▶ [What the task requires]: Work through the lines below and count those holding "agent"; reply with the number only.

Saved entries
****************

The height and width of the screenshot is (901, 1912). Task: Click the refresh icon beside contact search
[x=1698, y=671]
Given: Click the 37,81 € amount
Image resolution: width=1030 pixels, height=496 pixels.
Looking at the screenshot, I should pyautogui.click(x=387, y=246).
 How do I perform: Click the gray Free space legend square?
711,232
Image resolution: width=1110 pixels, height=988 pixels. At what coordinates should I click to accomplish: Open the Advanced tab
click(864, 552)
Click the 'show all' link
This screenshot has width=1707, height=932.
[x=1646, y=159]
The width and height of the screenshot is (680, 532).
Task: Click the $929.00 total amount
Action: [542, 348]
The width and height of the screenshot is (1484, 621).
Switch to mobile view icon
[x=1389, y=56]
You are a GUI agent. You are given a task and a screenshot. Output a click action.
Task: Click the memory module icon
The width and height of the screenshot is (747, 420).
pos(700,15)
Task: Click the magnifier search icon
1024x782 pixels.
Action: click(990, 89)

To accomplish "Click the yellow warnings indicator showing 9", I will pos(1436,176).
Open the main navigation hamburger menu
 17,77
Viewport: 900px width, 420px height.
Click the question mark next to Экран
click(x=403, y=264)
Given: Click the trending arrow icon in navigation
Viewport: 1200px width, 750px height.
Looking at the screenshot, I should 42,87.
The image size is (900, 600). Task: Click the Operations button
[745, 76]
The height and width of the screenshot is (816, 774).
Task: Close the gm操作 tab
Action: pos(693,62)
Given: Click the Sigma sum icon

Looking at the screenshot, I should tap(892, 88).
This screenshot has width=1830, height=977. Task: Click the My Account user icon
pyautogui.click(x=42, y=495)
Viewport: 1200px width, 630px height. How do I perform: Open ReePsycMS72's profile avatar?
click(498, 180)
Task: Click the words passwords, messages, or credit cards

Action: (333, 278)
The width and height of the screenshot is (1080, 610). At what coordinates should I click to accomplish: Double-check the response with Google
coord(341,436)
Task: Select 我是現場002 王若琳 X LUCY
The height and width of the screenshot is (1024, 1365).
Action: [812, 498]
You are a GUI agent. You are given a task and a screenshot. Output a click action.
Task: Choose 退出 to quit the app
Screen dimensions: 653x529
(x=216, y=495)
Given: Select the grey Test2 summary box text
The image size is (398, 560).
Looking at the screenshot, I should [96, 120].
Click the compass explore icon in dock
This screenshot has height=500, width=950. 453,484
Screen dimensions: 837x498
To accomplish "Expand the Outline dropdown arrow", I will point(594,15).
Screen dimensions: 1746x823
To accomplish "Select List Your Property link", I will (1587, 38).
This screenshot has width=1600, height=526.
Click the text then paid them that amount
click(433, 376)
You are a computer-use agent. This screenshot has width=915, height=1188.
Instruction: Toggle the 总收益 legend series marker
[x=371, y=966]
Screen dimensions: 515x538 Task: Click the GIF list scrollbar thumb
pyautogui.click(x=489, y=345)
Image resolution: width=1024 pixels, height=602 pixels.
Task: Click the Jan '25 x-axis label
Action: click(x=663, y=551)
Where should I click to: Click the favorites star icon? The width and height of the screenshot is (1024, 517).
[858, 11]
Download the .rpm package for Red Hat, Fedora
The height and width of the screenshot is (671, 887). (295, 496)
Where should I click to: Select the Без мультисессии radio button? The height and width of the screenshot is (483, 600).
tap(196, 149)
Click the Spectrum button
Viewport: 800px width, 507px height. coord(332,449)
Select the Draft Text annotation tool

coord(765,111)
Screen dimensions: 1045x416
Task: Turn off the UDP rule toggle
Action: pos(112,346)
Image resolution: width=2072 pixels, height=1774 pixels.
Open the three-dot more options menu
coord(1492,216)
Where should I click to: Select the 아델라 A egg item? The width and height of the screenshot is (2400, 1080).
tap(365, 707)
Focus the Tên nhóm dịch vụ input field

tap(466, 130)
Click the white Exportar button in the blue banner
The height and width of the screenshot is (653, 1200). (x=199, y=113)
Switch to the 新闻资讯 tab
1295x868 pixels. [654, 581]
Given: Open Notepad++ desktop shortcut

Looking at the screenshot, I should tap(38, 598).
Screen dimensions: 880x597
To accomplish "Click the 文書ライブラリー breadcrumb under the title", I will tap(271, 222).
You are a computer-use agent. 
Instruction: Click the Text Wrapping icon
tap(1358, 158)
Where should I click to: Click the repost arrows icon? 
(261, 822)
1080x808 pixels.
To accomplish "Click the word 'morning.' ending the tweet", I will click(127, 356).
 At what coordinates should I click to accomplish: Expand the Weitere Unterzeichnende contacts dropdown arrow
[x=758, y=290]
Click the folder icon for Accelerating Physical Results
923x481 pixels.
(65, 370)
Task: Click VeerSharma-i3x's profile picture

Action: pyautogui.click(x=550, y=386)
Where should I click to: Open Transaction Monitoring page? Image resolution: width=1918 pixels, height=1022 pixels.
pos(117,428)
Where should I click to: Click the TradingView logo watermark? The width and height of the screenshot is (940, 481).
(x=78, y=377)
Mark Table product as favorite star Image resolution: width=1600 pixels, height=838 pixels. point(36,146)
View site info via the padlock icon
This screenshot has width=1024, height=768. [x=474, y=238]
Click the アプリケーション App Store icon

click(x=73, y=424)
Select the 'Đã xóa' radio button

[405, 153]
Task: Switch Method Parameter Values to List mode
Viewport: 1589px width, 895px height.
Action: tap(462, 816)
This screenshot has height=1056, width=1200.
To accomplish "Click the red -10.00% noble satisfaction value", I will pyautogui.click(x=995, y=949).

****************

▶ [Exercise solution]: 4